THINGS TO DO –
a. Shorten the paragraph of the reverb passage that begins "The input signal x1(t) illustrated in FIG. 12A attenuates" while keeping its main facts.
b. Reproduce the reverb passage between "[0119] FIGs. 12A" and "Th1 discussed earlier.", inclusive, swapping "bathroom" for "stairwell".
## Begin SUPPLIED TEXT
In this way, a histogram Hist(n, j) (where j=1 to N) may be obtained by adding the
value 1 to Hist(n-1, p), which expresses a count of the number of times a class Kp
includes a change D(n), but limited to the case where the SNR θ(n, f) of the current
frame is greater than a given constant θ1.

[0118] By conducting such a counting process, the counter 116 is able to compute a histogram
Hist(n, j) (where j=1 to N) for reliable changes D(n) occurring up to the nth frame.
On the basis of a histogram Hist(n, j) (where j=1 to N) obtained in this way, the
frequency calculator 117 calculates an index expressing the decrease per unit time
in the reverb segment of an input signal x(t), as discussed later.
[0119] FIGs. 12A and 12B are diagrams explaining another example of processing by the index
calculator 112. In FIG. 12A, the graph labeled x1(t) illustrates an example of change
over time in an input signal x1(t) acquired in an environment with high reverb, such
as a bathroom. Also, in FIG. 12A, the graph labeled x2(t) illustrates an example of
change over time in an input signal x2(t) acquired in an environment with low reverb,
such as a living room.
[0120] In FIG. 12A herein, the segment labeled T indicates a segment in which sound is produced.
Also, in FIG. 12A, the line labeled Th1 is a line with a slope expressed by a decrease
per unit time that corresponds to the first threshold Th1 discussed earlier.
[0121] In FIG. 12B, the graph labeled H1 illustrates a histogram H1 obtained by the counter
116 counting changes D(n) according to the above input signal x1(t). Also, in FIG.
12B, the graph labeled H2 illustrates a histogram H2 obtained by the counter 116 counting
changes D(n) according to the above input signal x2(t). In FIG. 12B herein, the range
labeled K1 is a first class K1 that takes the minimum value Dmin discussed earlier
as its lower-limit value. Also, in FIG. 12B, the range labeled KN is a class KN that
takes the maximum value Dmax discussed earlier as its upper-limit value.
[0122] The input signal x1(t) illustrated in FIG. 12A attenuates more gently in the reverb
segment following the segment T in which sound is produced compared to the line that
takes the first threshold Th1 as its slope. In contrast, attenuation in the reverb
segment of the input signal x2(t) illustrated in FIG. 12A is sharper than the attenuation
indicated by the line that takes the first threshold Th1 as its slope. Such differences
are exhibited as different peak positions in the histograms H1 and H2 illustrated
in FIG. 12B.
## End SUPPLIED TEXT
## Begin DATASET CONTENT
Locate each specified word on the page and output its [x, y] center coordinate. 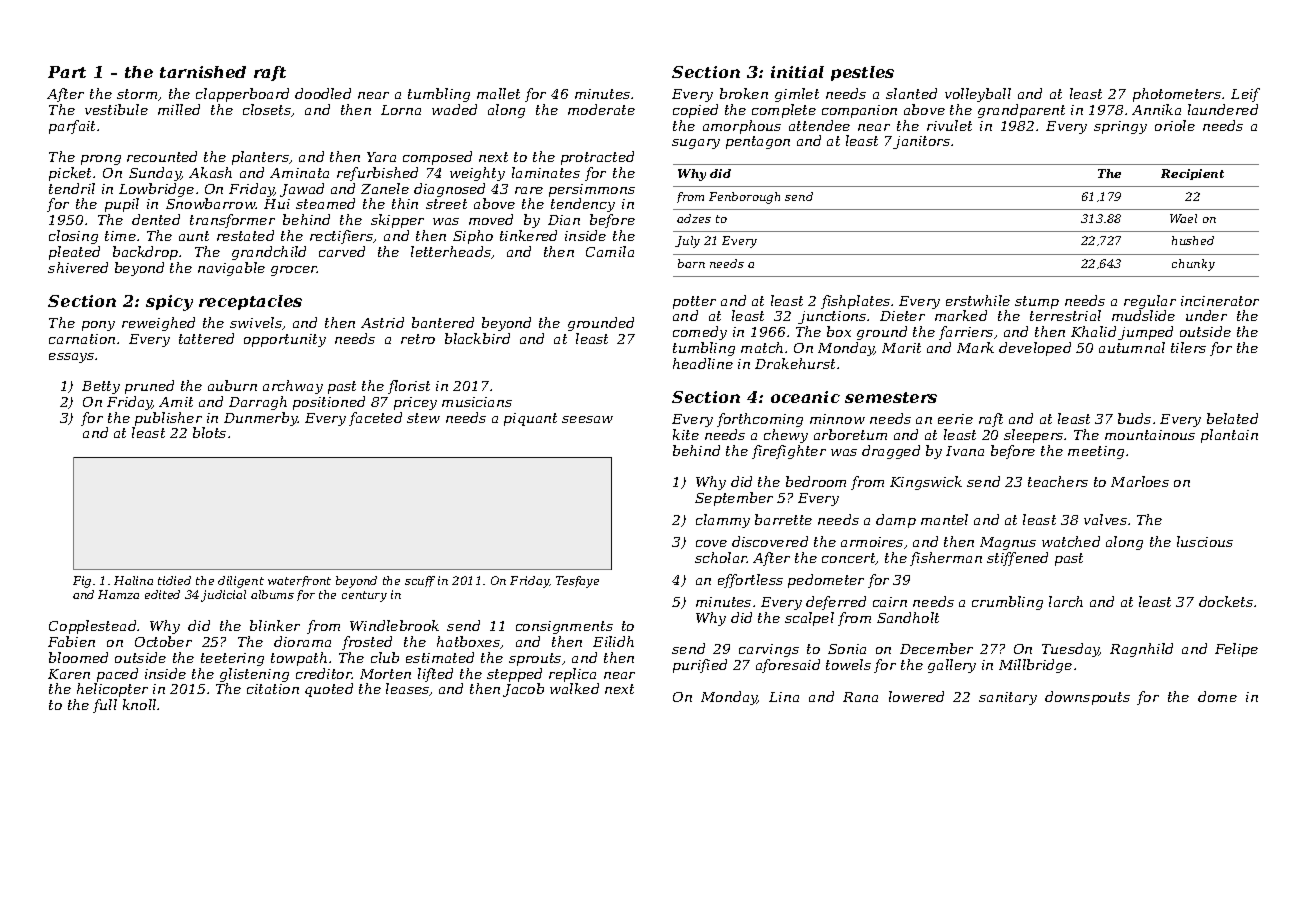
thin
## End DATASET CONTENT
RESULTS BY TASK –
a. In FIG. 12A, the input signal x1(t) decays in the reverb segment after segment T more gently than the line sloped at the first threshold Th1. The input signal x2(t) decays more sharply than that line. In FIG. 12B, this difference shows up as different peak positions in histograms H1 and H2.

b.
[0119] FIGs. 12A and 12B are diagrams explaining another example of processing by the index
calculator 112. In FIG. 12A, the graph labeled x1(t) illustrates an example of change
over time in an input signal x1(t) acquired in an environment with high reverb, such
as a stairwell. Also, in FIG. 12A, the graph labeled x2(t) illustrates an example of
change over time in an input signal x2(t) acquired in an environment with low reverb,
such as a living room.
[0120] In FIG. 12A herein, the segment labeled T indicates a segment in which sound is produced.
Also, in FIG. 12A, the line labeled Th1 is a line with a slope expressed by a decrease
per unit time that corresponds to the first threshold Th1 discussed earlier.